In fact, many cultures across the world insist the only way to brew tea is the way they do it. Luckily Crossing Cultures was able to ask Jiang what the best way is in China, and his diplomatic answer may just resolve numerous disagreements over the old-age question: how do you make the perfect cup of tea?
“It can be drunk alone, or with milk and sugar,” he stated.
Can tea ever be European?
Tea has never been cultivated in large quantities in Europe due to the unsuitable growing conditions but the Azores have a unique micro-climate which is ideal.
Located almost halfway between mainland Europe and the American continent, the Portuguese archipelago’s rainy weather, high humidity and volcanic soil are perfect.
Tea production first began here some 200 years ago, and at one point during the 19th century, a Chinese tea master and his assistant came to the islands to pass on their knowledge.
But Portugal’s connection to tea goes even further back.
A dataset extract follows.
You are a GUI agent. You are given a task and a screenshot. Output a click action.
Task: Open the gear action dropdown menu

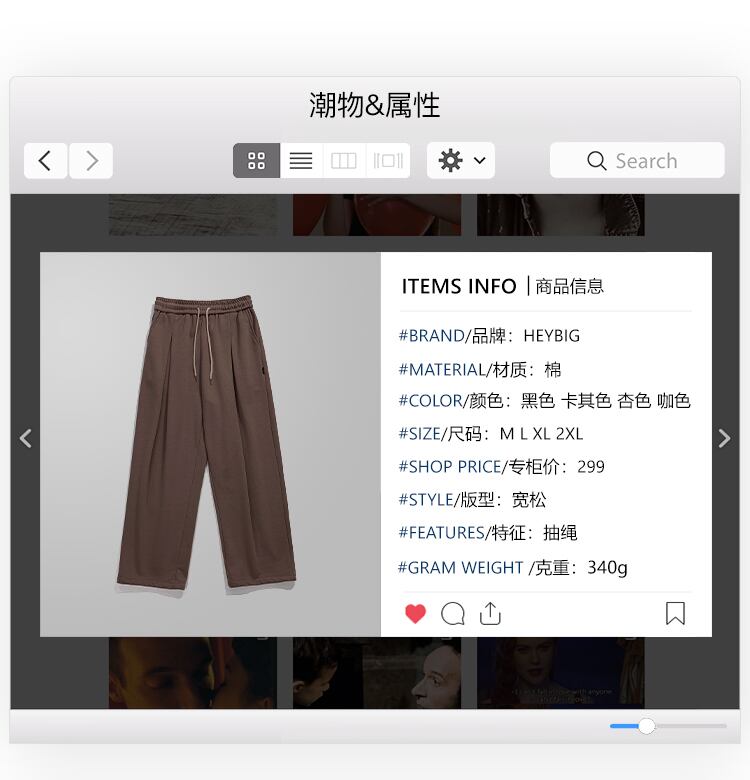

It was Portuguese merchants who began shipping the tannic brew from China to Europe in the 1700s, turning tea into the world’s first truly global commodity.
On the north side of the island of Sao Miguel is Europe’s oldest tea plantation and factory, where both green and black tea have been grown since 1883. There used to be several plantations but now Chá Gorreana is the last one standing.
Madalena Motta is from the fifth generation of this family-run business, and it was her ancestors who turned to tea after the island’s orange cultivation collapsed.
“This place is everything to me, it’s my life, my passion, it’s what I’m going to do until I die,” she told Euronews who spoke with her at harvest time, the busiest time of the year.
The production process has changed little in 140 years: once harvested the leaves are brought from the fields and left to wilt for a few hours.
“In one day we collect 2,500 kilos of leaves to make 500 kilos of tea. It takes five kilos of leaves to make one kilo of tea. So I need 2,500 kilos of fresh leaf per day,” Madalena explains.
Machines dating back to the factory’s early days roll the leaves and this gives the tea its distinctive flavour. The leaves are then left to oxidise for a short amount of time before being packed.
After input from the University of the Azores, the plantation lowered the high 90-degree Celsius temperature it maintained when drying the tea leaves, discovering that the leaves lost less of their strength.
And that now makes – according to the people of the Azores at least – the perfect cup of tea.